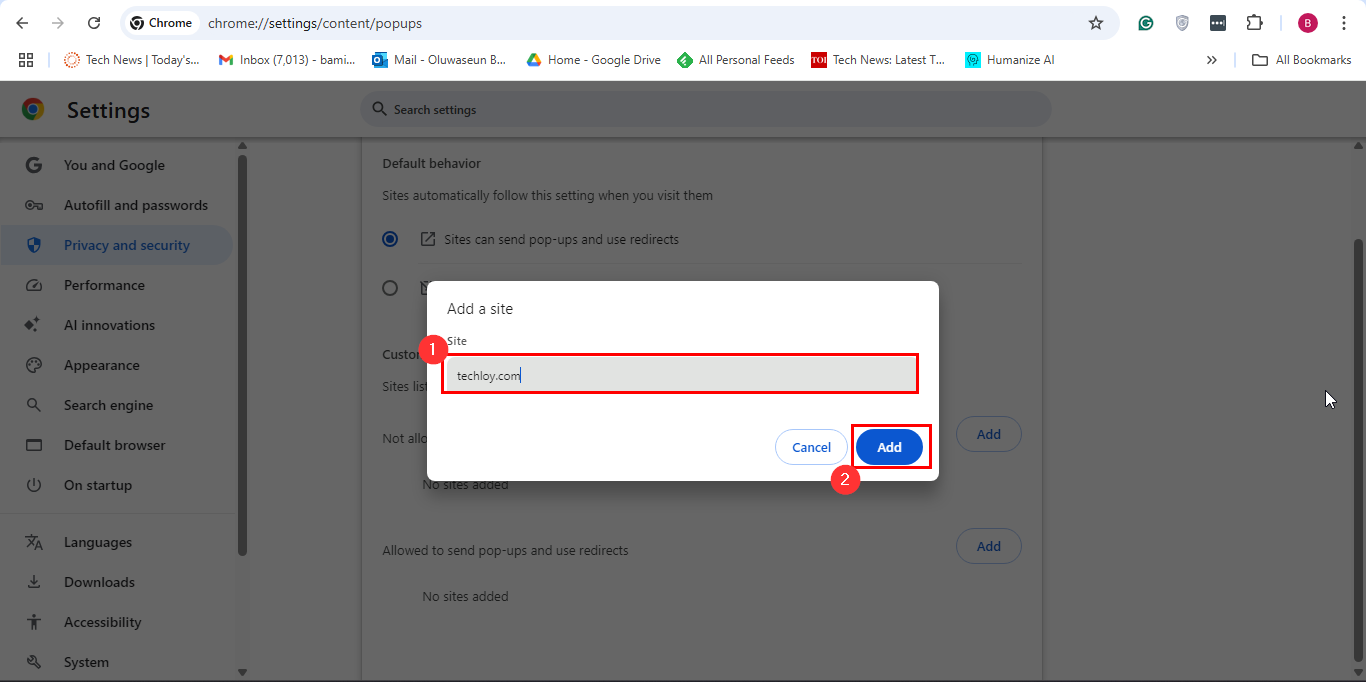Cancel the Add a site dialog
The image size is (1366, 682).
[811, 447]
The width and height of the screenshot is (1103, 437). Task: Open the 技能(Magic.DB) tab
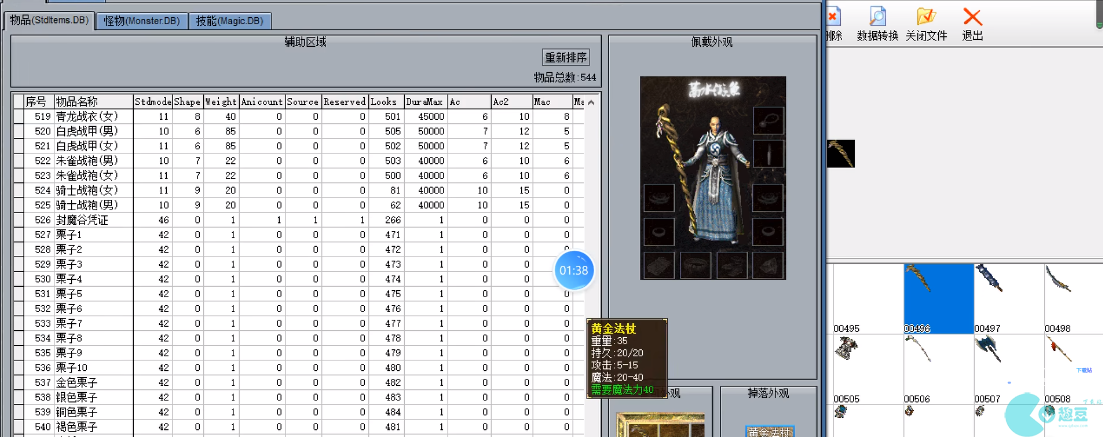[x=229, y=20]
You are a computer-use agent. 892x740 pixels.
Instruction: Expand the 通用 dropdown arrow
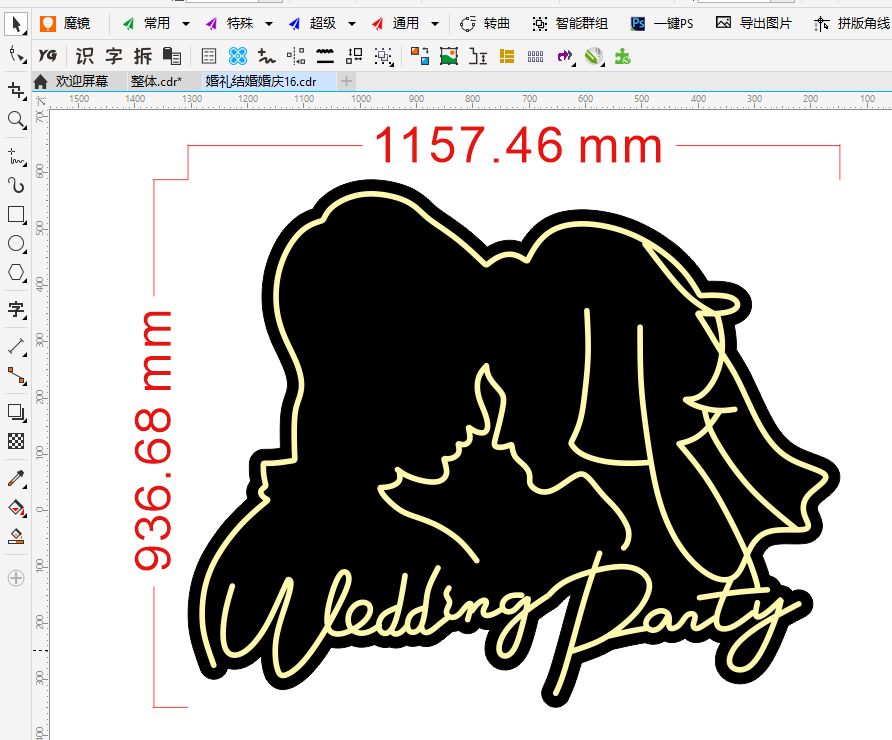click(x=434, y=23)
◇ ◇ ◇ ◇ ◇ ◇ ◇
● **Task directions**:
From the line containing "You are a computer-use agent. 892x740 pixels." through the last line of the records above, reproduce every line exactly, leaving out the pictures.

● **Response to the exercise**:
You are a computer-use agent. 892x740 pixels.
Instruction: Expand the 通用 dropdown arrow
click(x=434, y=23)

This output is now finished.